精神科合併妊婦さんは産後うつや自殺リスクが高く、医療者側の偏見も多いため、周産期管理がとても難しいです。
当院には精神科常勤医がいないため、以前は精神科と産科がある総合病院に紹介となっていました。
しかし、赤ちゃんを産んだ後は結局この島で育てていくため、可能であれば家族やかかりつけの精神科医がいる島内で産み、そのまま他職種が連携しながら地域で見守り、育てていくことの方が精神的な安定、子供との健やかな愛着形成が育まれると考えています。
妊娠から出産、産後までのケアを担当助産師と産婦人科医が中心になり、他職種と連携しながら出産を迎えることができました。
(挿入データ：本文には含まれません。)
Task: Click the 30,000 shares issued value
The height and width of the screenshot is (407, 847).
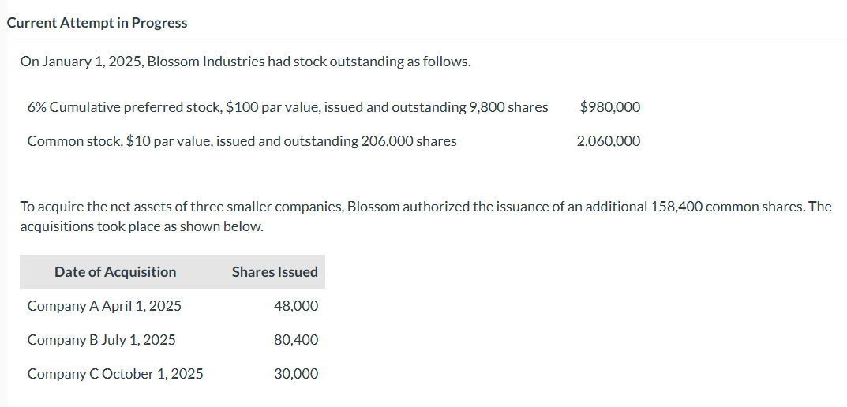Action: pos(296,374)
同じ島にいながら顔の見えにくい関係だった精神科の先生とテレビ電話を使ったオンライン会議や入院中の病室訪問などをすることで精神科常勤医のいない当院で精神科合併妊婦さんの周産期管理を行うことができました。
・妊娠初期にFMF(Fetal Medicine Foundation)を利用して妊娠高血圧腎症のリスク評価を行い、妊娠高血圧腎症になる危険性が非常に高い妊婦さんに、唯一の予防薬であるバイアスピリンを処方しています。
毎年世界中で5万人以上の妊婦さんと50万人以上の赤ちゃんが妊娠高血圧腎症とそれに関わる疾患で亡くなっています。
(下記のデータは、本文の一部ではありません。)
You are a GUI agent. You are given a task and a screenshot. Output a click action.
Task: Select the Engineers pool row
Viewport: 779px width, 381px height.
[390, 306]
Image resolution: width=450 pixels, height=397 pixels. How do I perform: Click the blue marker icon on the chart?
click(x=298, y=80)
一度、妊娠高血圧腎症を発症してしまうと、根本的な治療法はなく、今までは対症療法しかありませんでした。しかし、妊娠初期の胎盤形成期にバイアスピリンを内服することによってほとんどの重症妊娠高血圧腎症の発症を防げる様になると言われています。
2020年の日本のガイドラインにもやっと出てきましたが、まだまだ日本では浸透していません。
限られた医療資源で患者さんを元気に、健康にするためには常に新しくなる医療の常識をアップデートしていかなければいけません。
今、僕たちが始めた取り組みはすぐに結果が出るものではありません。
1年後、5年後、10年後に少しずつ効果が出てきて
「あれ?そういえば最近うちで妊娠高血圧腎症の搬送ないね」
とか
「最近、切迫早産で早産になっちゃった子いないね」
みたいに気づいたら良くなってるものです。
そして、元気な妊婦さんが元気な子供を育てて、その子供がまた元気な子供を育てて、そうして元気な島になっていくのです。
良い医療を提供することは、良い島を作るために必要不可欠なことです。医療や教育は家を建てるときの土台の様なものです。
欠かせないし、それが欠けると、どんな立派な家を建ててもすぐに傾いてしまう。
僕が取り上げた子供たちが10年後も20年後も幸せであります様に。